Ben bir dönem yanlarına çırak olarak girdim. Üniversiteden geldiğimde babam bana, “İstanbul’a gitme, Bursa’da Orhan abimizin açtığı Tofaş fabrikası var” dedi. Kendisi, daha sonraki yıllarda turizme girmeme de vesile olan kişidir. Aynı zamanda kendisini çok severim; önder, duayen bir isimdir. Benim için gerçek bir rol model olmuştur. Bana bir iş ayarlamıştı. Maaşı, eski sıfırlar atılmadan önce, 7 bin Türk lirasıydı. Orada şoförlük yapıyordum; abinin yanında getir-götür işlerine bakıyordum. Bu sayede maaşımı ikiye, hatta üçe katlayabiliyordum. Bir süre sonra abimin yanına, İstanbul’a gitmek istedim. Hep şöyle düşündüm: “Boğulacaksak büyük denizde boğulalım.” Bu düşünceyle abimi ikna etmeye çalıştım ve sonunda onu ikna ettim. İstanbul’a geldik. İstanbul’da sarraflıkla başladık. İki yıl sonra, Turgut Özal’ın turizme verdiği teşvikler özellikle özel tedbirlerle sağlanan destekler benim için yeni bir kapı açtı. Aslında kafamda hep güneyde bir şeyler yapmak vardı. 1986 yılında nasip oldu. Arsayı aldım ve bir otel yapımına başladık. Kadıköy bölgesindeki ilk otelimizi hayata geçirdik. O dönem 28 yaşındaydım.

Foto: Haber Aero
  • Otel açmaya karar verdiğinizde birikimi nereden, nasıl ağladınız?

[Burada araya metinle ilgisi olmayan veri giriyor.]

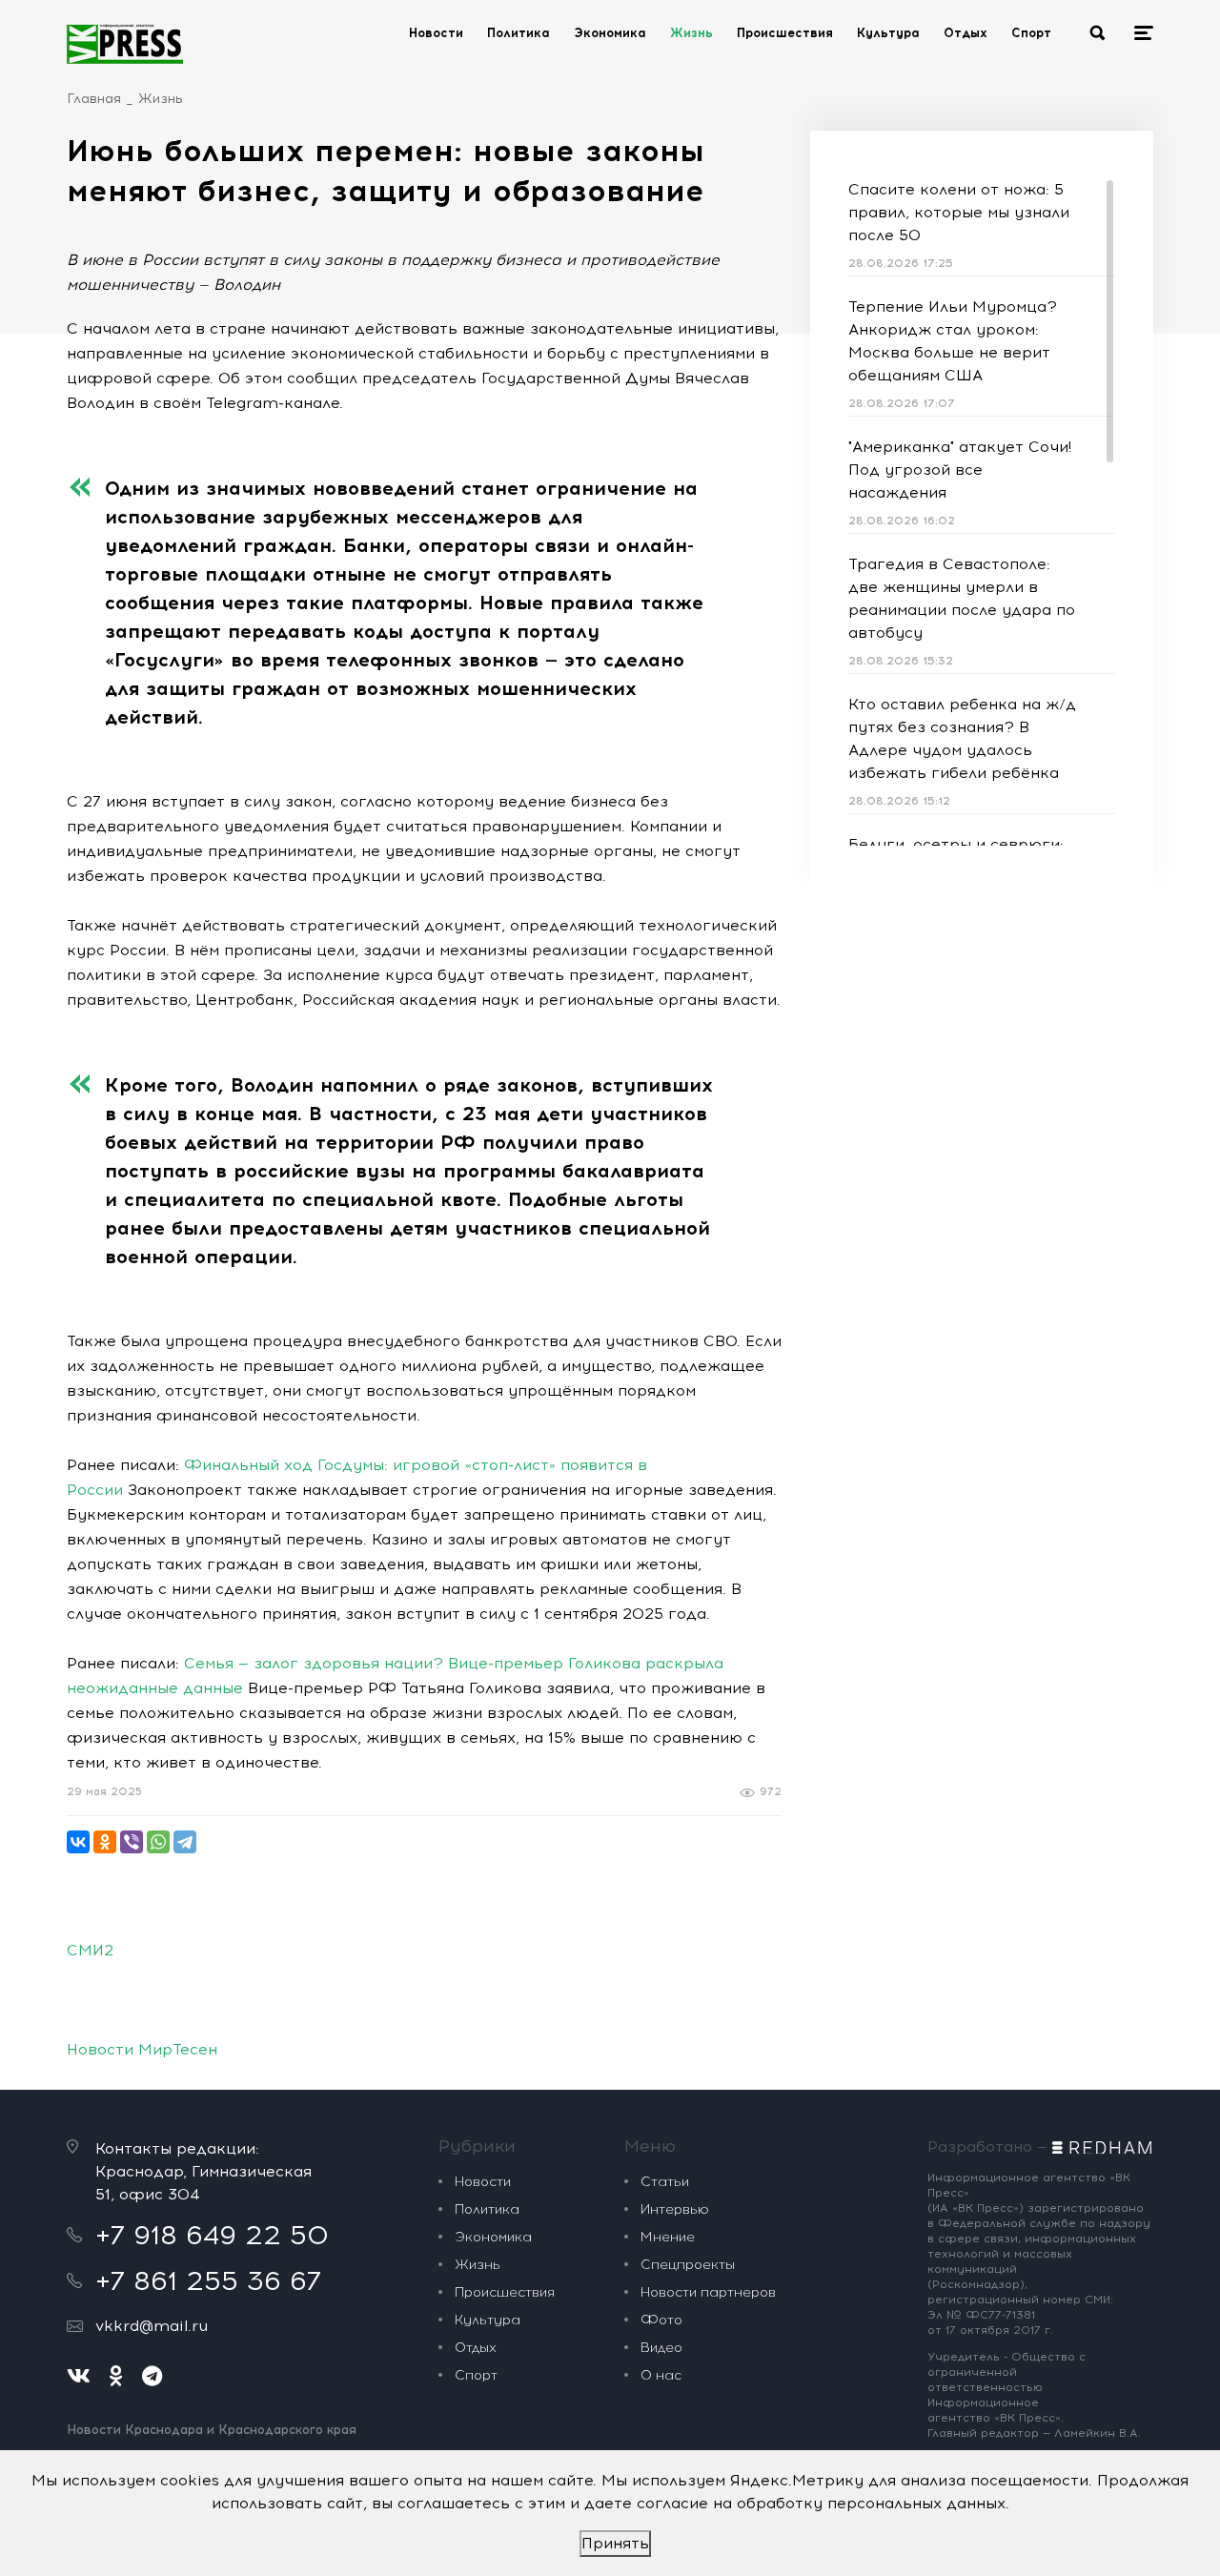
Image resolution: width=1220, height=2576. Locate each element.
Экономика (610, 33)
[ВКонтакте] (78, 1841)
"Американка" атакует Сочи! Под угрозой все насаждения (959, 469)
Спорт (1031, 33)
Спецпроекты (687, 2265)
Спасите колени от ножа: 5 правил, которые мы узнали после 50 (958, 212)
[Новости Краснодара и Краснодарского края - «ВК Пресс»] (125, 44)
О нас (660, 2375)
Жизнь (691, 33)
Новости (436, 33)
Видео (661, 2348)
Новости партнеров (708, 2292)
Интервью (674, 2209)
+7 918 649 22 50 (212, 2234)
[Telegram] (184, 1841)
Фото (661, 2320)
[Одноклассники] (104, 1841)
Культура (888, 33)
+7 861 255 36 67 (208, 2280)
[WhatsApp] (158, 1841)
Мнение (667, 2237)
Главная (94, 99)
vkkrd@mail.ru (151, 2326)
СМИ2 (90, 1950)
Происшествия (785, 33)
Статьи (664, 2182)
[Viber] (131, 1841)
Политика (518, 33)
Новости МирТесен (142, 2049)
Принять (615, 2543)
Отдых (965, 33)
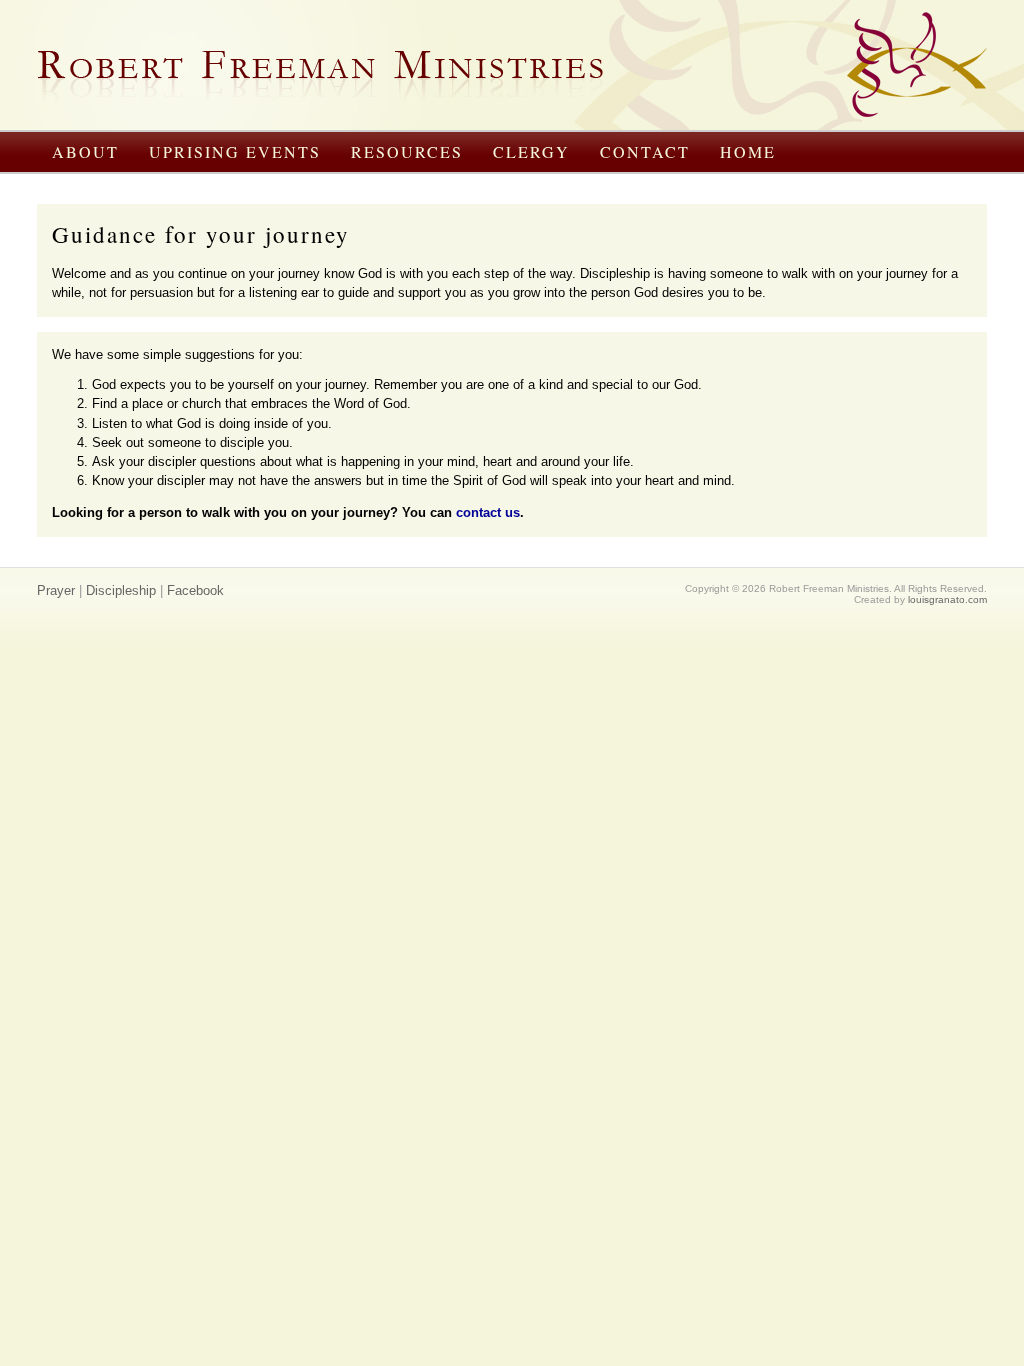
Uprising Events (235, 151)
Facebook (195, 590)
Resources (407, 151)
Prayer (56, 590)
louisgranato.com (947, 599)
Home (748, 151)
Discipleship (121, 590)
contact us (488, 512)
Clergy (531, 151)
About (85, 151)
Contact (645, 151)
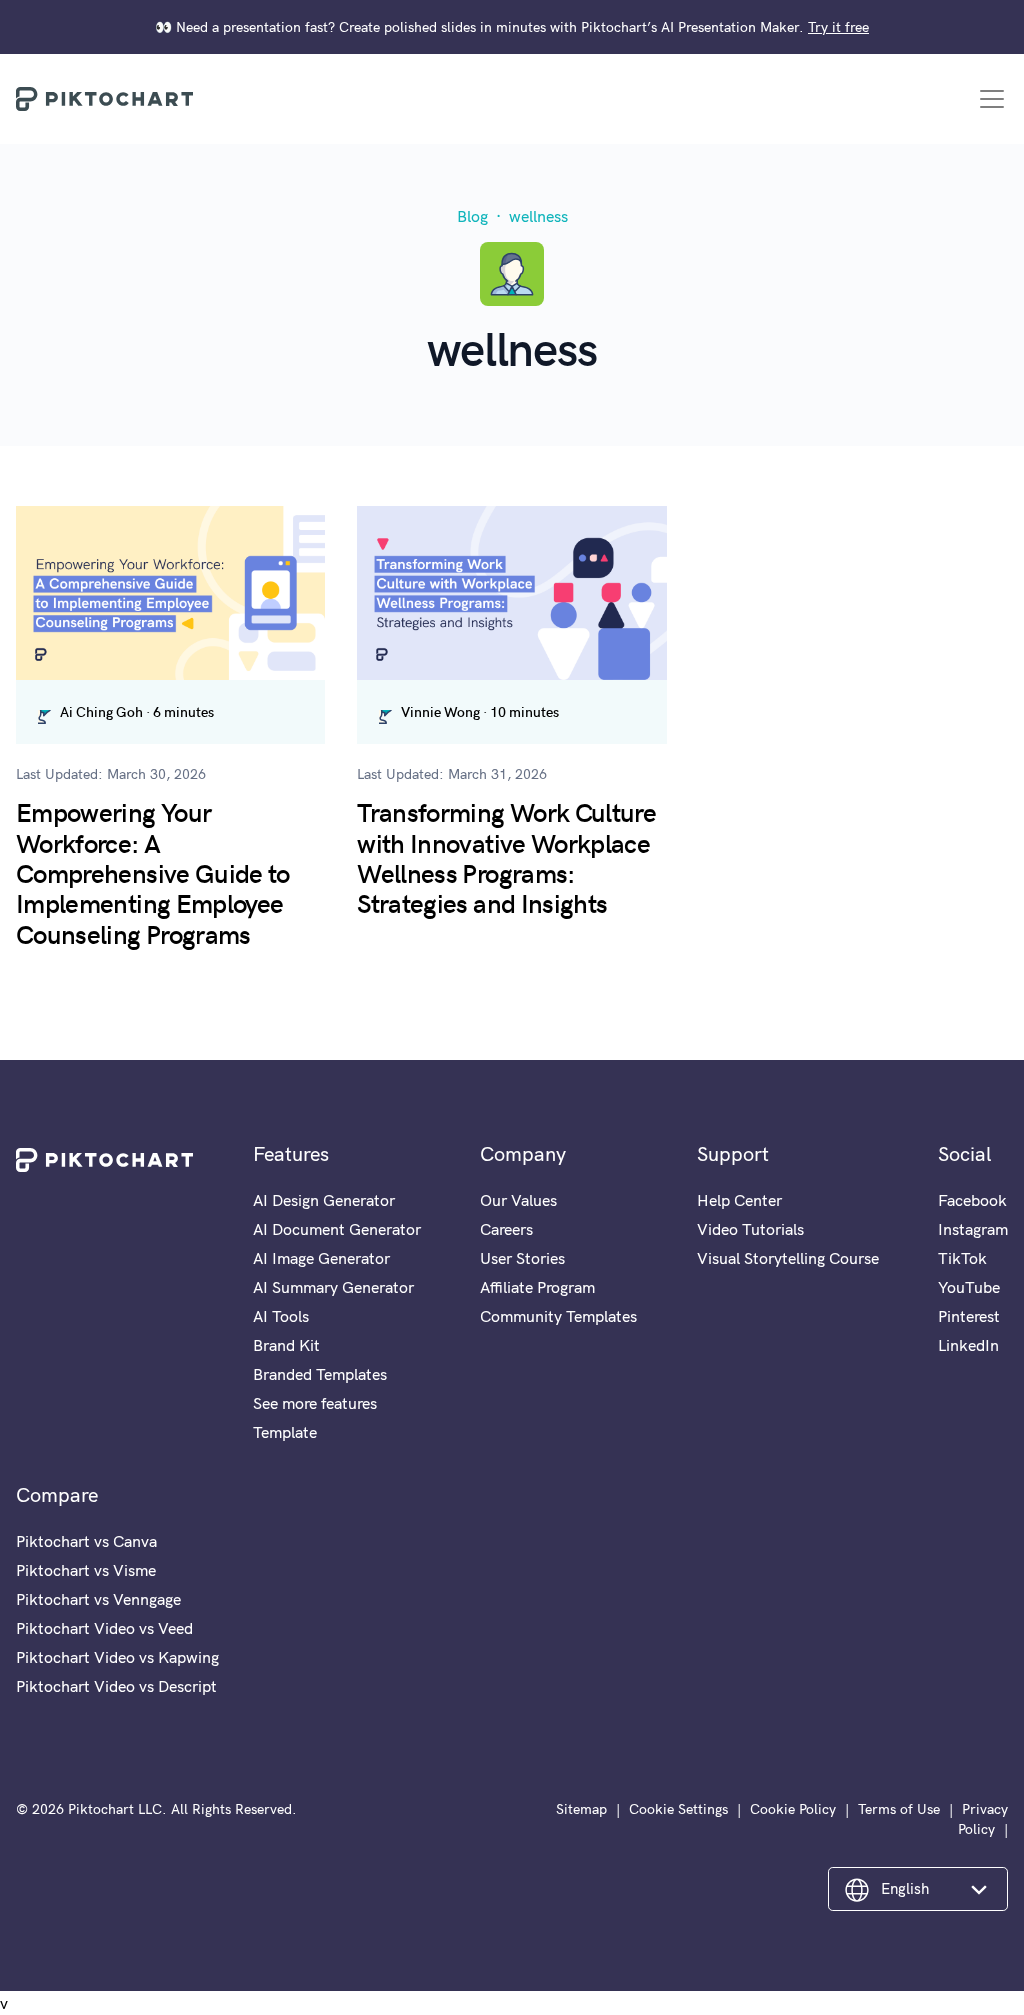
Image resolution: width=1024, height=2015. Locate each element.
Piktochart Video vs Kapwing (117, 1657)
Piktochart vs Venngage (98, 1599)
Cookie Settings (678, 1809)
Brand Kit (286, 1345)
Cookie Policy (793, 1809)
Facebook (972, 1200)
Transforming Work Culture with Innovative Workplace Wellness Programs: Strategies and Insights (506, 856)
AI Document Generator (337, 1229)
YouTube (969, 1287)
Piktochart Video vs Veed (104, 1628)
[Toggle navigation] (992, 99)
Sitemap (581, 1809)
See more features (315, 1403)
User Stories (522, 1258)
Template (285, 1432)
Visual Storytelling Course (788, 1258)
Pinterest (969, 1316)
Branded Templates (320, 1374)
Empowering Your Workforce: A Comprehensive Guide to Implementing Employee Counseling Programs (153, 872)
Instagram (973, 1229)
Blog (472, 216)
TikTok (962, 1258)
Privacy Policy (983, 1819)
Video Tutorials (750, 1229)
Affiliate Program (537, 1287)
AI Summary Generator (333, 1287)
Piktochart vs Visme (86, 1570)
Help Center (739, 1200)
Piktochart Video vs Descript (116, 1686)
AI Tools (281, 1316)
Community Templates (558, 1316)
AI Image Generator (321, 1258)
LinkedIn (968, 1345)
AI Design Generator (324, 1200)
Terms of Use (899, 1809)
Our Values (518, 1200)
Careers (506, 1229)
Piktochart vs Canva (86, 1541)
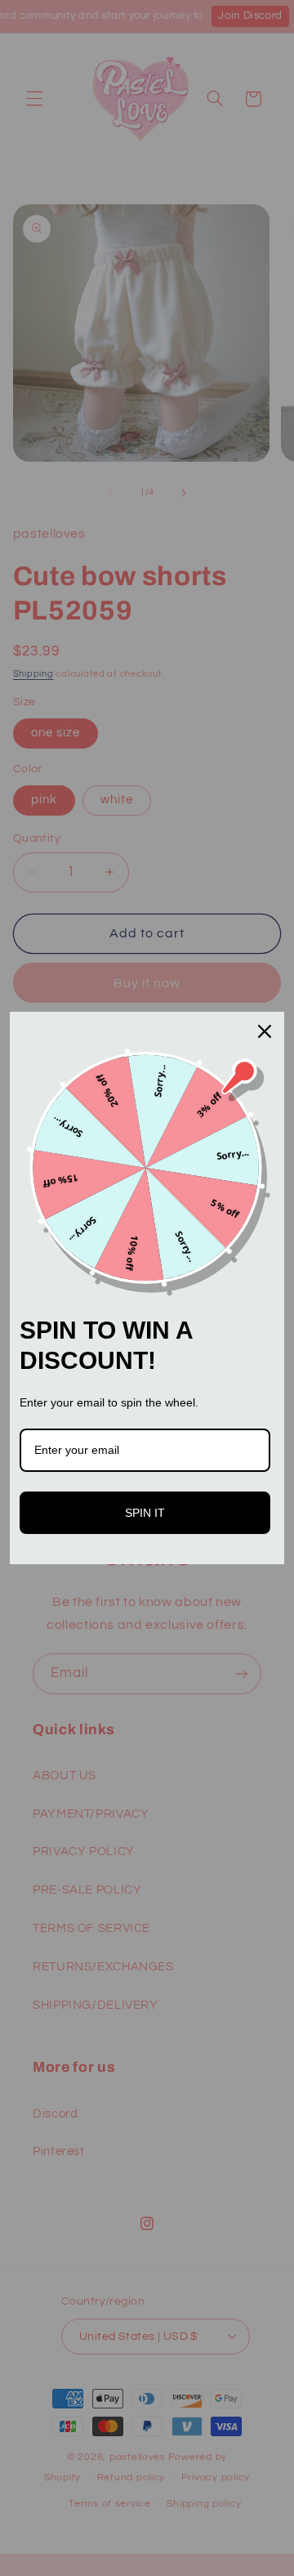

Tamamen sarraflık yaparak ve Kapalıçarşı’daki borsada çalışarak birikim yaptık. Döviz ve altının serbest bırakıldığı dönemde, altın alıp Kapalıçarşı’da işlemler yapıyorduk. Bazen tek seferde birkaç yüz kilo altınla işlem yaptığımız olurdu. Tabii bu altınların hiçbiri bizim değildi. Hepsi esnaftan topladığımız, Anadolu’dan gelenlerden aldığımız altınlardı. Bu altınları alır, ziynet lira, tam altın, yarım altın ve çeyrek altın hâline getirirdik. Aynı zamanda Anadolu’dan çok fazla döviz gelirdi; yoğun şekilde döviz işlemleri yapardık. Kapalıçarşı’dan pek çok ihracatçı döviz alırdı, biz de onlara satardık. Bu şekilde para kazanmaya başladık. Ben her zaman altın ve döviz ticaretinin ekonomiye katkısı olduğunu düşünmüşümdür. Ancak bir noktada, “Ben ülkeme döviz getiren işler yapmalıyım” diye düşündüm. Bu düşünceyle turizme atılmaya karar verdim ve turizm işine başladım. Bir süre sonra turizm de bana yetmedi. 1990’lı yıllarda tekstil sektörü çok popülerdi. Çankırı Organize Sanayi Bölgesi’nde bir tekstil fabrikası kurdum. Bunu bir arkadaşımızla birlikte yaptık. Biz işe başladığımızda, ilk yıl otelimiz Körfez Savaşı’na denk geldi. Ardından 1994 yılında, tam teşvik alacağız diye düşünürken 1994 krizini yaşadık. Bir gecede paramız pul oldu; 7 bin dolar bir anda 47 bin dolar oldu. Buna benzer birçok durum yaşadık. 1997–1998 Asya ve Rusya krizleri geldi, ardından deprem krizleri yaşandı. 2001 yılında ise malum büyük krizin ayak sesleri duyulmaya başladı. Her krizde, yüzde yüzde küçülmek zorunda kaldık. Bir dönem 10 şirketim oldu. 1.500 çalışanım vardı. Yıllık 15 milyon dolar döviz getiren bir şirketler grubunun başındaydım. Ancak yaşanan her krizde, Acarkent’teki 1.000 metrekarelik evimi satmak zorunda kaldım. Arabamı satmak zorunda kaldığımız krizleri de yaşadık. Buna rağmen çok şükür hiçbir çekimiz ya da senedimiz yazılmadan, bütün borçlarımızı ödedik. Babamızın bize söylediği bir söz bizim için her zaman çok önemliydi. Babamızın bize verdiği bir ahlak vardı: “Paranı kaybet, itibarını kaybetme.”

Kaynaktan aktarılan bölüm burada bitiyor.